Quaresima è incamminarci, è sentire in noi il cammino verso la terra promessa, questa terra dove scorre latte e miele, questa terra tanto attesa e consegnataci, ma non  nostra, ma aperta a tutti. Tocca a noi raccontare questa verità, con l'unico modo possibile: vivere la carità, ricostruire relazioni di pace, dedicate alla condivisione, ridisegnare percorsi di giustizia, ospitata nella quotidianità, entrare in ascolto di chi sembra povero o senza diritti. Significa anche sentire, avvertire che questa verità è una persona, è Gesù, morto e risorto, il Gesù Pasquale che ci convoca per fare memoria di questo mistero della vita che vince la morte. La storia che viviamo ci chiede e ci consegna questa urgenza, di non lasciarci distrarre da ciò che non vale, da sicurezze fragili. Gesù ci dice che la verità per cui vale la pena di vivere è attorno a questa mensa, a questa memoria Pasquale. La Chiesa, che è mistero, è qui intorno all’Eucaristia, a questo spezzare il pane e fare memoria della cena, quella ultima, prima di consegnarci a chi lo mette a morte per poi riaprire per sempre la porta della vita che non finisce.
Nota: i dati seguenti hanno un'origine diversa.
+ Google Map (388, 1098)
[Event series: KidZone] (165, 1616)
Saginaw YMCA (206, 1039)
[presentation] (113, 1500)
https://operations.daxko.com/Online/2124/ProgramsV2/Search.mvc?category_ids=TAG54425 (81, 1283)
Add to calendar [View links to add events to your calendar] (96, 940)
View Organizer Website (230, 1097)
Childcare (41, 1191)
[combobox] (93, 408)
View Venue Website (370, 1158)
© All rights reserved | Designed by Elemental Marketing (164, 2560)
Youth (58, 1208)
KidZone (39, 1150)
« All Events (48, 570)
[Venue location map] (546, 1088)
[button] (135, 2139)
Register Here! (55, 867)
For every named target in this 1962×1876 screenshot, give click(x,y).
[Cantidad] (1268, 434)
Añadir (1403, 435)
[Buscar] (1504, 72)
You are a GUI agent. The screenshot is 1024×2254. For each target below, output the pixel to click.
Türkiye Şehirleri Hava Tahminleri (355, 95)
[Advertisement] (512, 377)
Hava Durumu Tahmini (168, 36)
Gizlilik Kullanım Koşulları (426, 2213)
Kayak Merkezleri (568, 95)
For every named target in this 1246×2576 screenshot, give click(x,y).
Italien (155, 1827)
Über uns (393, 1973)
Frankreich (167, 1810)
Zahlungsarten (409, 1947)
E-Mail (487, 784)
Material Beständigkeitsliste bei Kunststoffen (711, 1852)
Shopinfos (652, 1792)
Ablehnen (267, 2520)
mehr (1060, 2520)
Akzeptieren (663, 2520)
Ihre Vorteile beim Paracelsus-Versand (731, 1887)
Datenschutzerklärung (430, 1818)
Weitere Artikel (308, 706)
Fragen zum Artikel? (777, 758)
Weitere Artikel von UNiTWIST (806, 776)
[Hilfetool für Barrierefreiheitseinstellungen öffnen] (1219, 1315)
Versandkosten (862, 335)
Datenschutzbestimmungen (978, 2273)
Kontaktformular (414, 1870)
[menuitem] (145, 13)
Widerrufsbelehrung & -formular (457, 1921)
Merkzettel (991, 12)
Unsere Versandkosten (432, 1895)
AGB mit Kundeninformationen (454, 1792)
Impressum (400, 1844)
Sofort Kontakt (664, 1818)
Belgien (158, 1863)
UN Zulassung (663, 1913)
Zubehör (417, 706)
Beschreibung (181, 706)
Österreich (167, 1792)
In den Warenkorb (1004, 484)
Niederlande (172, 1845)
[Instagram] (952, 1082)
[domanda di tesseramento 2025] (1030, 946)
Gesù ricapitola la storia umana, è il primogenito della creazione, è prima di Abramo, perché è dopo e per sempre. Credere è capire che si è battezzati in questa verità, liberati dal potere della morte e del peccato. La gratitudine festosa si fa carità vissuta. Ci crediamo veramente?

Se sentissimo questo dono, se ci lasciassimo incantare da questa verità, probabilmente lasceremmo alle spalle rancori, chiusure, peccati. Sentiamoci chiamati a questa conversione. "Siamo un popolo di dura cervice" abbiamo sentito nel racconto dell'Esodo, ma sentiamoci raggiunti anche da quanto Paolo dice: ”Siete voi la nostra gloria e la nostra gioia”. Non sciupiamo questo richiamo alla conversione del cuore per affidarci anche nel concreto del nostro cammino, nel pieno delle difficoltà delle durezze che incontriamo. Il Signore non ci abbandona. La fede è questa profezia di libertà interiore.